Even fairly late into its run, even as my old expectations about the film (that it would probably just touch the original Inside Out's current-dollar gross, rather than exceed its real-terms gross by perhaps a third) came to seem to belong to another, more pessimistic, age, I did not think the film would approach, let alone surpass, the $1.5 billion mark.
I have also found myself wondering at just why this has been the case--because the more in as the first Inside Out came out almost a decade ago and was not the biggest of Pixar's hits, with what that implies about the eagerness of the audience for a follow-up, and because if the critics are on the whole favorable to the film, they have been less enraptured with the film than one might expect in a way that may count for something. (The view that the movie is a mediocrity testifying to a continued Pixar slump artistically if not commercially not at all hard to find, and this seems to me to matter rather more than the critical slights of the hugely successful Super Mario Bros. film last year.)

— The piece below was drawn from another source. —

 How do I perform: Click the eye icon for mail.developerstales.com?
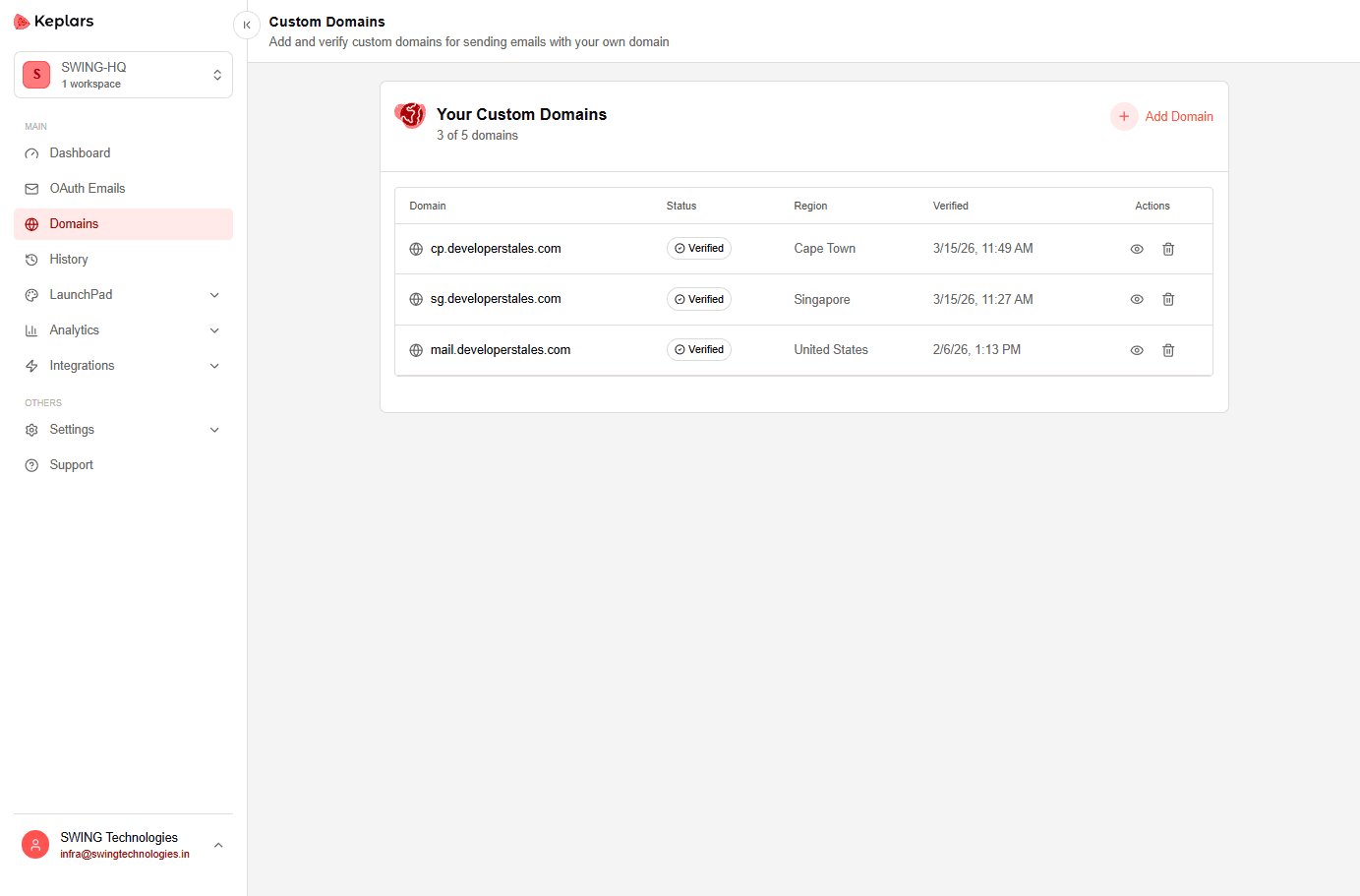(x=1137, y=350)
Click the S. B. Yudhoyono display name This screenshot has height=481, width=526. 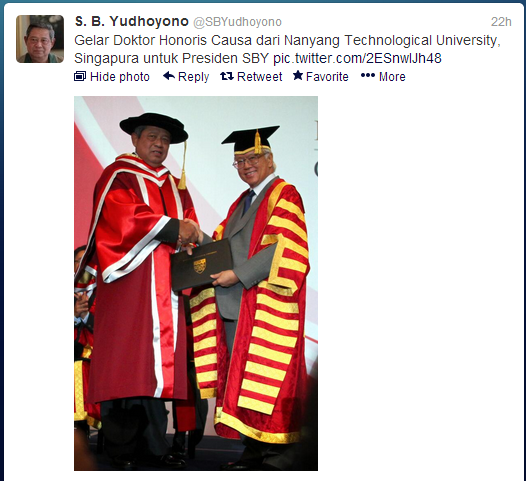(132, 21)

I suppose that the paucity of material exciting the family film audience these past few years has helped--Elemental's eventual box office success pretty marginal, Wish one of the biggest flops of the year, while there has not been much else since, with Despicable Me 4 rather less of a success than its predecessors (certainly in real terms, certainly globally). Their weakness has been Inside Out 2's strength--though of course, the "why" does not diminish the very strong possibility that, even if the Deadline review of the movie was not particularly flattering, this movie will win 2024's Deadline's Most Valuable Blockbusters Tournament.